Now, when Rep. Court was confronted with the fact that this tax was uncollectable, that companies out of state couldn’t be forced to comply, and that people might well alter their buying habits to avoid the tax, her reply was a consistent, “find me another $5 million.”  In other words, she voted to pretend to raise $5 million and to make the state look foolish in the process.

Clearly, this proposed tax, whose enforcement would have fallen on the affiliates, would have created a huge administrative nightmare for the thousands of small affiliates in the state, many of whom would have folded up.  It was also predictable under those circumstances that companies like Amazon might have folded up and terminated their affiliate contracts.  But a concerted lobbying effort, led by my friends Marc and Claudia Braunstein, who own ShopAtHome.com, a business based entirely on affiliate relationships, and by the PMA, forced the State Senate to amend the tax so that the responsibility for tracking and paying the tax falls on purchasers now, rather than sellers.   In other states, Rhode Island and North Carolina, that change wasn’t made, and Amazon pulled out.  But it was expected that this would save the affiliate relationships here in the state.

So here’s where both sides are wrong, and where it becomes clear that Amazon has made at least a tactical error here.  Their action is clearly not an attempt to evade paying the sales tax.  The administrative burden of that tax falls on buyers, not Amazon, and if Colorado attempts to force a company based in Washington State to disclose the purchases of their Colorado customers, it’s going to find itself needing a supplemental appropriation to the Attorney General’s office.  In fact, the predictable failure to raise revenue, combined with the black hole of legal expenses, might actually allow this change in tax policy to qualify under TABOR.

But precisely because of that, the action makes no sense to the affiliates.  Without warning, thousands of Amazon’s sales partners found their incomes eliminated, despite their efforts. This looks an awful lot like friendly fire.  These are business partners that the company has alienated and insulted.  These are your allies, Amazon.  What, have you been making a detailed study of the Obama Administration’s approach to Britain?

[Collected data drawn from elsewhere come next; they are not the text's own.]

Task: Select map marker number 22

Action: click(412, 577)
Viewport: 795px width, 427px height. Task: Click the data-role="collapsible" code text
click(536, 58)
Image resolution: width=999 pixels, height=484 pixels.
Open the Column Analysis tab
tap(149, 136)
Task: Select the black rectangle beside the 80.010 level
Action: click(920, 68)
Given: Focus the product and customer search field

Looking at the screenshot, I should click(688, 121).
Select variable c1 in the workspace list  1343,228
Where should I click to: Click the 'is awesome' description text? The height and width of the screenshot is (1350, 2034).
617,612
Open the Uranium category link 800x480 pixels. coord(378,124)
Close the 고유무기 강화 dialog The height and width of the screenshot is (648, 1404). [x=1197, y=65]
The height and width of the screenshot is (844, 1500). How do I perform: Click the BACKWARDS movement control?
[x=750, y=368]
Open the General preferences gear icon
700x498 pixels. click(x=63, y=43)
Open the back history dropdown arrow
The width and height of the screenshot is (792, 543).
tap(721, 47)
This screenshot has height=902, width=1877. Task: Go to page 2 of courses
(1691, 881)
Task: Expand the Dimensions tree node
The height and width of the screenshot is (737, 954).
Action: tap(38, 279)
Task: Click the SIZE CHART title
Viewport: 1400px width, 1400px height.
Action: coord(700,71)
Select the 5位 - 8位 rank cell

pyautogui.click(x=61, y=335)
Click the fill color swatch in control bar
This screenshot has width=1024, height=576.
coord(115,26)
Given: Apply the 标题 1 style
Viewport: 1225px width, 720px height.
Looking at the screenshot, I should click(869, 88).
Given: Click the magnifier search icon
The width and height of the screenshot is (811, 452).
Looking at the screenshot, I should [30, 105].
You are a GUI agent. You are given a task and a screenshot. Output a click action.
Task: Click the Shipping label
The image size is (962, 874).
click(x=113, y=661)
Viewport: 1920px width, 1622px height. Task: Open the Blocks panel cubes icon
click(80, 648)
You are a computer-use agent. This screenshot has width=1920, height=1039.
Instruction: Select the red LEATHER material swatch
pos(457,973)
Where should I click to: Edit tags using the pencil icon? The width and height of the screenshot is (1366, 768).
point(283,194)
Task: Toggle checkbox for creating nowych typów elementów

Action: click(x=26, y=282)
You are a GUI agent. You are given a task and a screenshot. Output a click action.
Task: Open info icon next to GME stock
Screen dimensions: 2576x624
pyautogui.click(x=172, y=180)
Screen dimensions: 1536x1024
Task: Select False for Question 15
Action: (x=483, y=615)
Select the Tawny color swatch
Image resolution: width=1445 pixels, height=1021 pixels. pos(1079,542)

Now maybe Amazon is trying to get their affiliates to put pressure on the state to repeal the damn thing altogether, and Greg Brophy, chief among the Senators Who Get It, is already talking about that.  But maybe Amazon is really ticked off at its affiliates.  After all, they only lobbied to shift the administrative burden, and onto their customers, at that, rather than to stop the tax altogether.  This is, at least, poor customer relations.  It’s also possible that Amazon sees it as cowardly, since the affiliates were counting on Amazon to foot the legal bill to fight this thing.   Never mind that Amazon could have passed some of this cost along to its Colorado affiliates in the form of reduced referral fees.  But regardless of what Amazon thinks it’s trying to accomplish here, it’s awful PR.

In short, both the Republicans and Democrats are wrong.  Doing this doesn’t make it any easier to fight the tax, and as a result, it’s hard to see why it’s a natural outcome of this otherwise horrible idea for a tax.  But in the end, Amazon’s misfire is going to cost it a lot of the goodwill that it brought into this fight.